— Ausgewählter Auszug —
_ _ _ _

Jens: Wann entscheiden sich Jugendliche für ein Coming out?

Studie: Das innere Coming Out findet im Durchschnitt mit 13 Jahren statt. Das äußere Coming Out folgt im Durchschnitt mit 18 Jahren. Zwischen innerem und äußerem Coming Out liegt bei Trans*- und genderdiversen Jugendlichen mit 4,1 Jahren die längste Zeit. Bei schwulen und bisexuellen Männern sind es 3,0 Jahre und bei lesbischen und bisexuellen Frauen 1,5 Jahre. Als Hauptgründe für das verspätete äußere Coming Out werden die Befürchtung von Ablehnung durch Freund*innen 73,9 % und Familie 69,4% angegeben.

Jens: Mich macht es wütend wieder einmal lesen zu müssen, dass unsere Gesellschaft auch weiterhin kein Umfeld schafft, in dem Jugendliche nicht für Jahre aus ihrer sexuellen Orientierung oder Geschlechtsidentität ein Geheimnis machen müssen. Was muss Ihrer Meinung nach passieren, damit sich die Situation endlich verbessert?

_ _ _ _

— Aufgabe 1 —
Welche Gruppen nennt der Auszug zum Coming out mit der Zeit zwischen innerem und äußerem Coming Out? Zähl alle mit der jeweiligen Jahreszahl auf.
Der Auszug und die Zeilen haben nichts miteinander zu tun.

(Gespeicherte Dateneinträge)
_ _ _ _

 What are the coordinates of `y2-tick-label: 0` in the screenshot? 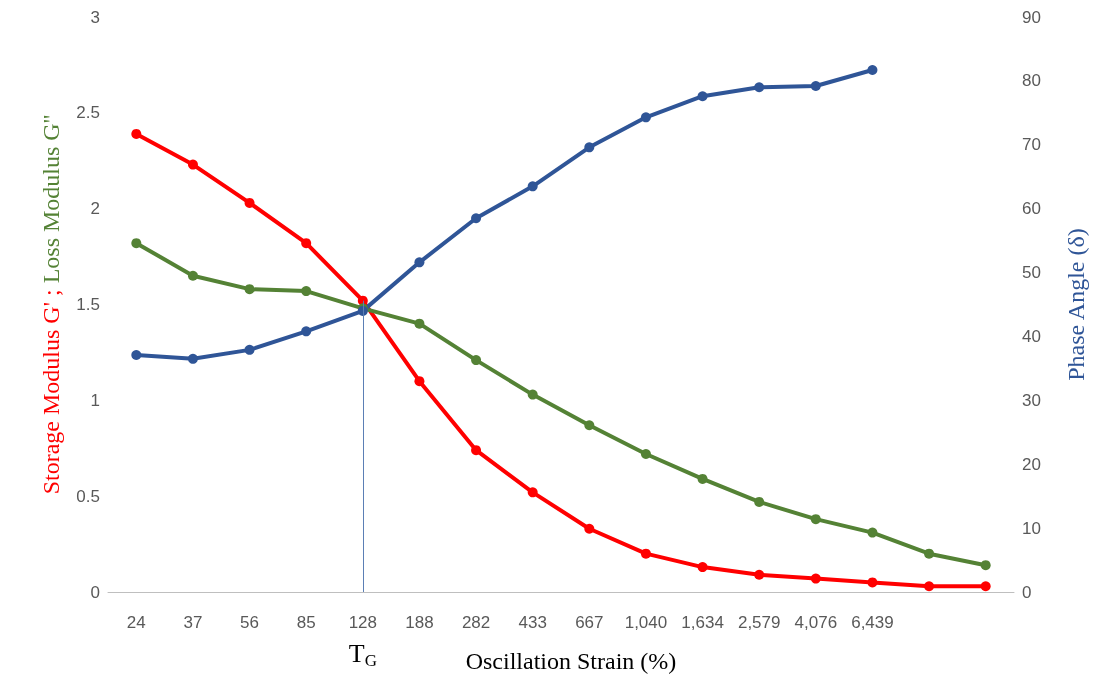 It's located at (1027, 592).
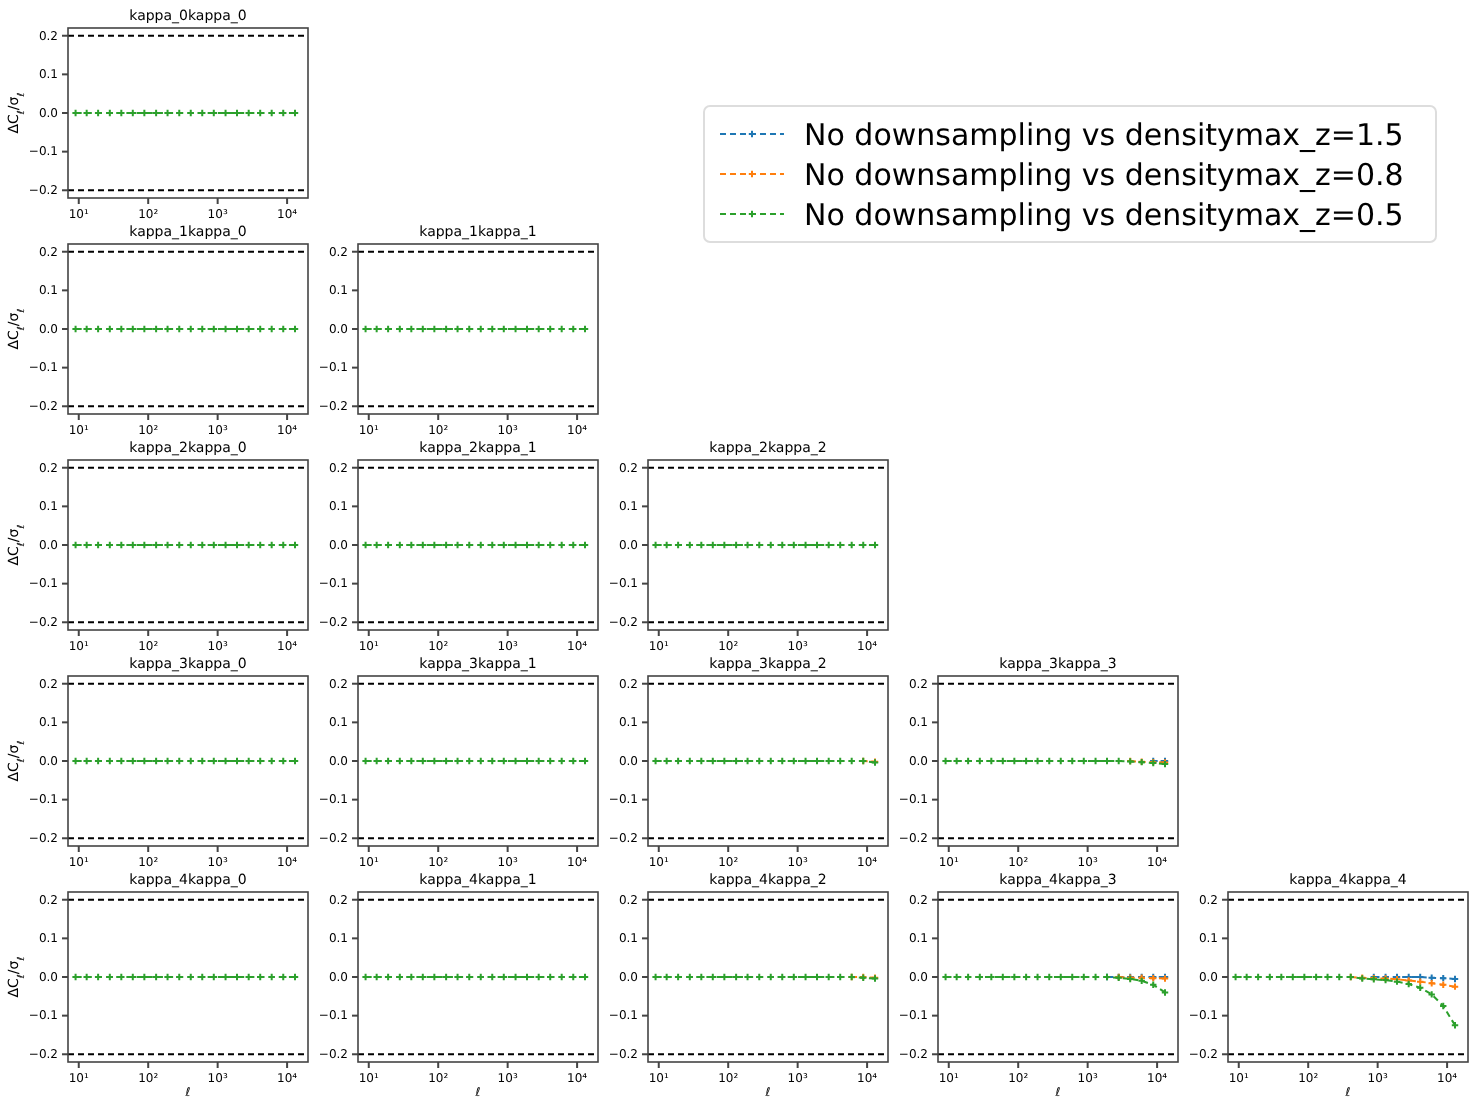  What do you see at coordinates (1104, 214) in the screenshot?
I see `legend-label: No downsampling vs densitymax_z=0.5` at bounding box center [1104, 214].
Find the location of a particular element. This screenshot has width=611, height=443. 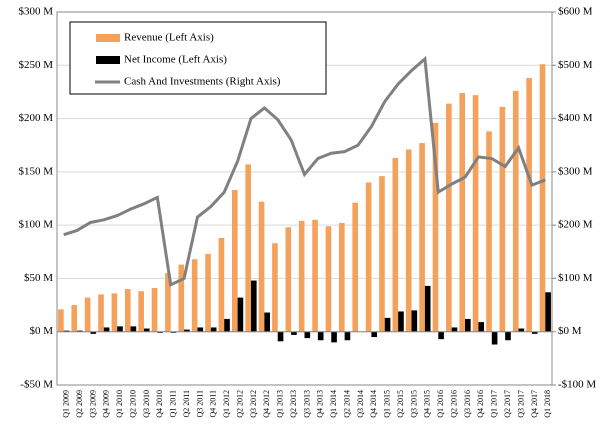

x-tick-label: Q4 2011 is located at coordinates (214, 404).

_ _ _ _

— Aufgabe 2 —
Aktualisiere die gespeicherten Zeilen ab der Zeile mit „Find the location“ bis einschließlich der letzten Zeile, indem du „particular“ durch „specific“ ersetzt. Gib nur diese Zeilen aus und lass die Bilder weg.

— Lösung 1 —
- Trans*- und genderdiverse Jugendliche: 4,1 Jahre
- Schwule und bisexuelle Männer: 3,0 Jahre
- Lesbische und bisexuelle Frauen: 1,5 Jahre

— Lösung 2 —
Find the location of a specific element. This screenshot has width=611, height=443. 

x-tick-label: Q4 2011 is located at coordinates (214, 404).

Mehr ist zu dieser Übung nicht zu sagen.